Lo dicho por el padre Solalinde no es una anécdota aislada, disparatada y graciosa. Es el síntoma de la construcción de un liderazgo mesiánico, ratificado y santificado.
“Veo en Andrés Manuel rasgos muy importantes de santidad”, pontificó el antiguo defensor de los migrantes, quien no dudó en comparar a López Obrador con el mismísimo Dios: “Está siguiendo las enseñanzas de Jesús, por su objetivo de ayudar a los pobres, como Jesucristo lo hizo en su época; la santidad política existe”, añadió Alejandro Solalinde, para arremeter contra los críticos del régimen: “Qué lástima que no lo valoren”. Ya encarrerado, el padrecito remató con que, gracias al presidente, “en México se vive un fortalecimiento de la base popular… que nos vamos encaminando hacia la democracia… y en el aspecto económico se está pasando de un esquema de privatizaciones y acaparamiento de la riqueza, a una mayor redistribución y autosuficiencia”. O sea, El Edén, que dirían en Tabasco.
Lo cierto es que la irradiación de estos rasgos divinos ya había sido advertida antes por otros personajes, como cuando el ínclito Porfirio Muñoz Ledo expresó en 2018, apenas iniciado el actual gobierno, el 1º de diciembre durante aquella toma de protesta: “Desde la más intensa cercanía, confirmé que Andrés Manuel ha tenido una transfiguración: se mostró con una convicción profunda, más allá del poder y la gloria. Se reveló como un personaje místico, un cruzado, un iluminado. Es un auténtico hijo de Dios y un servidor de la Patria. Sigámoslo y cuidémoslo todos”.
Y cómo olvidar lo que respondió el fatídico López-Gatell cuando le preguntaron si el presidente podría contagiar o contagiarse por no usar el cubrebocas: “La fuerza del presidente es moral, no es una fuerza de contagio en términos de una persona, un individuo que pudiera contagiar a otros”. Solo le faltó decir que AMLO no es ciertamente una persona, sino un ser divino llegado a la tierra por un mandato supremo.
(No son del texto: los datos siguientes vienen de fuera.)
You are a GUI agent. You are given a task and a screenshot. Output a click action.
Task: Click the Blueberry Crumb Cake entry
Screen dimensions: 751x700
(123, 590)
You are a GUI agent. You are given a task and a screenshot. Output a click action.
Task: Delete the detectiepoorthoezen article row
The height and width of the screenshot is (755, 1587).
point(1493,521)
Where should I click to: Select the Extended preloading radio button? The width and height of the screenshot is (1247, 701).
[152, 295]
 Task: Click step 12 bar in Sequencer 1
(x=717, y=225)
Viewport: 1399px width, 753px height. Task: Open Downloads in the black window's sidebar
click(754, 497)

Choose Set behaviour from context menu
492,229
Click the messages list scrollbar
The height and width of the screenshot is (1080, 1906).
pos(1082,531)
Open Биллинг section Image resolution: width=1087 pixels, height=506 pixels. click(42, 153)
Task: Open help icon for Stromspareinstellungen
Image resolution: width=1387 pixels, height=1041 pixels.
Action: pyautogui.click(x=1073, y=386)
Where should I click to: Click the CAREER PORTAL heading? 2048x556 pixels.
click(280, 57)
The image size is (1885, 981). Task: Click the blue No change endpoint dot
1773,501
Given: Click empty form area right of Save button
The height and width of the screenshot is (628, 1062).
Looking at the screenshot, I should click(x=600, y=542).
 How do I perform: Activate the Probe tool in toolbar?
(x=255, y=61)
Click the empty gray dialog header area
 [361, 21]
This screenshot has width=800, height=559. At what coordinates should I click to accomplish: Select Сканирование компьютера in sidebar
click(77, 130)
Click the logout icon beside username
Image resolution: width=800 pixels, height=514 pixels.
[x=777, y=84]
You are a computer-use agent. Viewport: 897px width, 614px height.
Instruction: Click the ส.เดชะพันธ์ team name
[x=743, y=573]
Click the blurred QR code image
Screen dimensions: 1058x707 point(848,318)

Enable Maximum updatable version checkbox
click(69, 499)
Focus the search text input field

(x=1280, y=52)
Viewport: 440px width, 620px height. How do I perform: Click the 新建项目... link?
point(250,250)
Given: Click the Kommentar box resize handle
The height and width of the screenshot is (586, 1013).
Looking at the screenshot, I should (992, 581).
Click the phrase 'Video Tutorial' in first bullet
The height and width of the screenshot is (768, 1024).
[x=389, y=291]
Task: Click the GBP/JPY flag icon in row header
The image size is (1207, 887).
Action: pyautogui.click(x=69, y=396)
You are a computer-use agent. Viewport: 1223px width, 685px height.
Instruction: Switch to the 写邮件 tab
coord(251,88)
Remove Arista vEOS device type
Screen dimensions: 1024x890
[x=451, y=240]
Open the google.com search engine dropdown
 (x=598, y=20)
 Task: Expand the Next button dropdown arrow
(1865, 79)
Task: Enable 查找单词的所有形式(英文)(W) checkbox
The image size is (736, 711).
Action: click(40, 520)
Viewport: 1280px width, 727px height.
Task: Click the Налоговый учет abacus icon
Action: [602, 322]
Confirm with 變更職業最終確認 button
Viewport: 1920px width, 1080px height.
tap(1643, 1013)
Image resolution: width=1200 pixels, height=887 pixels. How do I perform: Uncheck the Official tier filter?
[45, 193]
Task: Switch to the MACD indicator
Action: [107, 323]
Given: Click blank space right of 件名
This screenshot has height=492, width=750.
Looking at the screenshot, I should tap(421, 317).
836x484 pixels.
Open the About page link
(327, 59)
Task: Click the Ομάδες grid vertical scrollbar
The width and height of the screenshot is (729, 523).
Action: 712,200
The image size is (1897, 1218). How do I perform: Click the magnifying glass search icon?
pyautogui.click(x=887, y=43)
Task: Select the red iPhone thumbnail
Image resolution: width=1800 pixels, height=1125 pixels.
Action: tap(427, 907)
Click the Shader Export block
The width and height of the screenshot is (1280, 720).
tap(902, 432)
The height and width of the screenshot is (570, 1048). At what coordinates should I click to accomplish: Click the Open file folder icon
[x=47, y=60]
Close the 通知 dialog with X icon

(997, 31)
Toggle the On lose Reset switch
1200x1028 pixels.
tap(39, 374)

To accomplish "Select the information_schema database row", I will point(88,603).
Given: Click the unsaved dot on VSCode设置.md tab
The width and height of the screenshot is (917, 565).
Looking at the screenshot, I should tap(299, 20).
La pregunta inquietante es si Andrés Manuel López Obrador se siente o está absolutamente seguro de ser un iluminado infalible e incuestionable, que cada mañana al verse al espejo se diga a sí mismo: “Yo soy el camino, la verdad y la vida”. Todo indica que sí: el endurecimiento de su discurso contra lo que signifique conocimiento y disenso, y sobre todo crítica; las mismas respuestas contra neoliberales y conservadores; la presunción de que siempre tiene otros datos que le dan la razón; la actitud sardónica y vengativa hacia quienes osan cuestionar sus actos de gobierno, a quienes señala con dedo de fuego inquisitorial desde el púlpito del inaccesible templo del Palacio Nacional, del que ya han sido expulsado los infieles.
Yo no sé si, empleando sus términos, haya un complot para la construcción de un Dios en la tierra. De lo que sí estoy seguro es que a ese liderazgo divino le falta una condición humana, también atribuible a los santos: compasión. Por ejemplo, hacia los niños con cáncer y sus padres; hacia las miles de mujeres agredidas y muertas cada día; hacia los deudos de la Línea 12; hacia los millones de nuevos pobres y desempleados en el desamparo.
En cambio, le urge la ratificación de su mandato. No solo para seguir gobernando, sino para hacerlo como hasta ahora. Ya lo dijo su acólito Solalinde: la santidad política existe.